There is so much stem cell hype out there that sometimes it seems like almost daily up comes a headline that is so full of hype that it could be harmful, but a new piece from The Telegraph really takes the cake.
It is entitled, “Hope of cure for arthritis, MS and diabetes as Stanford makes stem cell transplants safe”.
Just that title alone mentioning cures for a number of major diseases and the blanket statement, “makes stem cell transplants safe” is a big red flag, but the text of The Telegraph article immediately makes things worse:
“Hundreds of thousands of people could be cured of autoimmune diseases like arthritis, multiple sclerosis, diabetes and lupus after scientists discovered how to make stem cell transplants safe.”
Really? Now all stem cell transplants in humans will be safe and kajillions of people cured?

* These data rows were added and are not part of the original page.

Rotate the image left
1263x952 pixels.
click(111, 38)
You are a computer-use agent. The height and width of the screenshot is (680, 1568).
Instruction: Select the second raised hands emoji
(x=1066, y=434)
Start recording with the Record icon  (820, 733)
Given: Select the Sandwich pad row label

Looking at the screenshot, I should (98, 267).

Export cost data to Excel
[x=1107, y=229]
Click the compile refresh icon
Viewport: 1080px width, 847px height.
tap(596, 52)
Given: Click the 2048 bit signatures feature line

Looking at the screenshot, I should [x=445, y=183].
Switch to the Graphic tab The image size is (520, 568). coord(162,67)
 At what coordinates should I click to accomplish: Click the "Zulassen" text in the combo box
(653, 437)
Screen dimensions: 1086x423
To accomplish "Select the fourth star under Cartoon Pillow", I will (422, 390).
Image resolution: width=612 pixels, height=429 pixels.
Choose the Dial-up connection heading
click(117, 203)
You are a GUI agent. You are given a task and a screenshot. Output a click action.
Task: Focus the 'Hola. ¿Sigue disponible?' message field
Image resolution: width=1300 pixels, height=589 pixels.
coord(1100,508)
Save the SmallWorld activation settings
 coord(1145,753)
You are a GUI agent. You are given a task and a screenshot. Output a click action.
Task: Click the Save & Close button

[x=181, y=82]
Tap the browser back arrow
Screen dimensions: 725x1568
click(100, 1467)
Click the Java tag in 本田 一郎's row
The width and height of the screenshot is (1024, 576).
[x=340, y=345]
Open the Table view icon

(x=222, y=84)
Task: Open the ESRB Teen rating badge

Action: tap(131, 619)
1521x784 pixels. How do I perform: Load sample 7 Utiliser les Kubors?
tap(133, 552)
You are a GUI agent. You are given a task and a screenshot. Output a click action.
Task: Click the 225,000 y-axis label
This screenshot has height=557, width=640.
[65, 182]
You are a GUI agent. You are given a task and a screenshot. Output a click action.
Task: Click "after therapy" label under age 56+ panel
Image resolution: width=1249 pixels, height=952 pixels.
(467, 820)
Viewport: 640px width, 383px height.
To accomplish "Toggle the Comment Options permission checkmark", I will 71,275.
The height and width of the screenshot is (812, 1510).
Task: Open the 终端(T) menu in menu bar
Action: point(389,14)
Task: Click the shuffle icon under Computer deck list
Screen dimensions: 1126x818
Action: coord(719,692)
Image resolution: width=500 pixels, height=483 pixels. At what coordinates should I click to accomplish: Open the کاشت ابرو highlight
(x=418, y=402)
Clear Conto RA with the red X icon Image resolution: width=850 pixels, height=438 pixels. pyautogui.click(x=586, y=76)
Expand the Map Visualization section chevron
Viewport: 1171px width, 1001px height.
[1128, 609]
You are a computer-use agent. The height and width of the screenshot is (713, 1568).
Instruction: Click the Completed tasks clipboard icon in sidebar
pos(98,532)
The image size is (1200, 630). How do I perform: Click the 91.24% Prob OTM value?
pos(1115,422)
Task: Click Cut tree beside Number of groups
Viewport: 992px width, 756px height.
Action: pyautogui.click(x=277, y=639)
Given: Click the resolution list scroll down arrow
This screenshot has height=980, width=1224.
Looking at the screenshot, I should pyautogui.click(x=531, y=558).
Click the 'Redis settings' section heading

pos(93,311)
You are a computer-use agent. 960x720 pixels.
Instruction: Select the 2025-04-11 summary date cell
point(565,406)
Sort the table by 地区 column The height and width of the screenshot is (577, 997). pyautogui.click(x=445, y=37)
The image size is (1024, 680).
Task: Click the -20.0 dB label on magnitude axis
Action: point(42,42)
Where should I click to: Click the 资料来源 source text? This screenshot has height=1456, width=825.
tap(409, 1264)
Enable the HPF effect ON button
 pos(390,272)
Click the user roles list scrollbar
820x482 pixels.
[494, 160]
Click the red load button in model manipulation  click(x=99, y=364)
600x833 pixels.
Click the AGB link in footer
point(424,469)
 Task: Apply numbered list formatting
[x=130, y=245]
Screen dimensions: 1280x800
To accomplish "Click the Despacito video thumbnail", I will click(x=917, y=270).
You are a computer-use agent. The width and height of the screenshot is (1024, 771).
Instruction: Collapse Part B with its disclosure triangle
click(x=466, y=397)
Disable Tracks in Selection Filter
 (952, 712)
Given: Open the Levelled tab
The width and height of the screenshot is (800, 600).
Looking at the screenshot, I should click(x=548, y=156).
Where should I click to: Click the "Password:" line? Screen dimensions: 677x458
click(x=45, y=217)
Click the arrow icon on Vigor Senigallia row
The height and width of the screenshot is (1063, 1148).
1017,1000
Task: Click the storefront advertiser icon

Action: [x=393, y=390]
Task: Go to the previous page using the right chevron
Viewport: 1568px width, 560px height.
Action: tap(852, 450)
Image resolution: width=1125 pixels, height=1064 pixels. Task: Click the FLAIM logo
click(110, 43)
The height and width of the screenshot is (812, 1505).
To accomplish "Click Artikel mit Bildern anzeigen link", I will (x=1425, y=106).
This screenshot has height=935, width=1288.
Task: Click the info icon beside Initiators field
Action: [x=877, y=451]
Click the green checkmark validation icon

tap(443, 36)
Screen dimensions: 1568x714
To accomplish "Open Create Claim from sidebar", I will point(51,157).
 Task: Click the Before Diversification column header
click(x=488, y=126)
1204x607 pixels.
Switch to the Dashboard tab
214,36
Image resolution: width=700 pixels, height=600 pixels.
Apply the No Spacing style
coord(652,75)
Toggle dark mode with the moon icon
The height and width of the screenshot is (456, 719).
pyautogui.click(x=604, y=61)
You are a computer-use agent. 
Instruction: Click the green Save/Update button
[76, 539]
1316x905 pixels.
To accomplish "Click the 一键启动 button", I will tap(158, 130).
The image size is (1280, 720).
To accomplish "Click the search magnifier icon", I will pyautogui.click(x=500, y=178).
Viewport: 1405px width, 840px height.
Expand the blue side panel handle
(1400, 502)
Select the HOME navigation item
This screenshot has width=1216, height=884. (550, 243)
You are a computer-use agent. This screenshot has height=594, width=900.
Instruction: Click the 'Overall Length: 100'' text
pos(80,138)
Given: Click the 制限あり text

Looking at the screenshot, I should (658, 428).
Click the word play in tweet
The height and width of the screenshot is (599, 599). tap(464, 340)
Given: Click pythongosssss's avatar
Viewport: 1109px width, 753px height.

The research paper itself is quite interesting, but overselling it doesn’t help anyone. For instance this paper entitled “Hematopoietic stem cell transplantation in immunocompetent hosts without radiation or chemotherapy” was only done in mice so it’s a big jump to assume it’ll work in humans. See summary from the paper below.
The nifty idea is to be able to do HSC transplant without first exposing the patients to extreme radiation or chemo. The team used a designer immunotherapy to wipe out the mouse’s resident HSC to “make a home” for the transplanted cells. There’s some exciting data here, but the road to the clinic would long and extremely difficult.
The stem cell hype about this paper grossly raises expectations and misleads the public about the reality of promising stem cell therapies in development that take a very long time and often do not provide outright cures. More care and conditional/contextual words need to be used in discussing this kind of exciting, but early stem cell science in an animal model.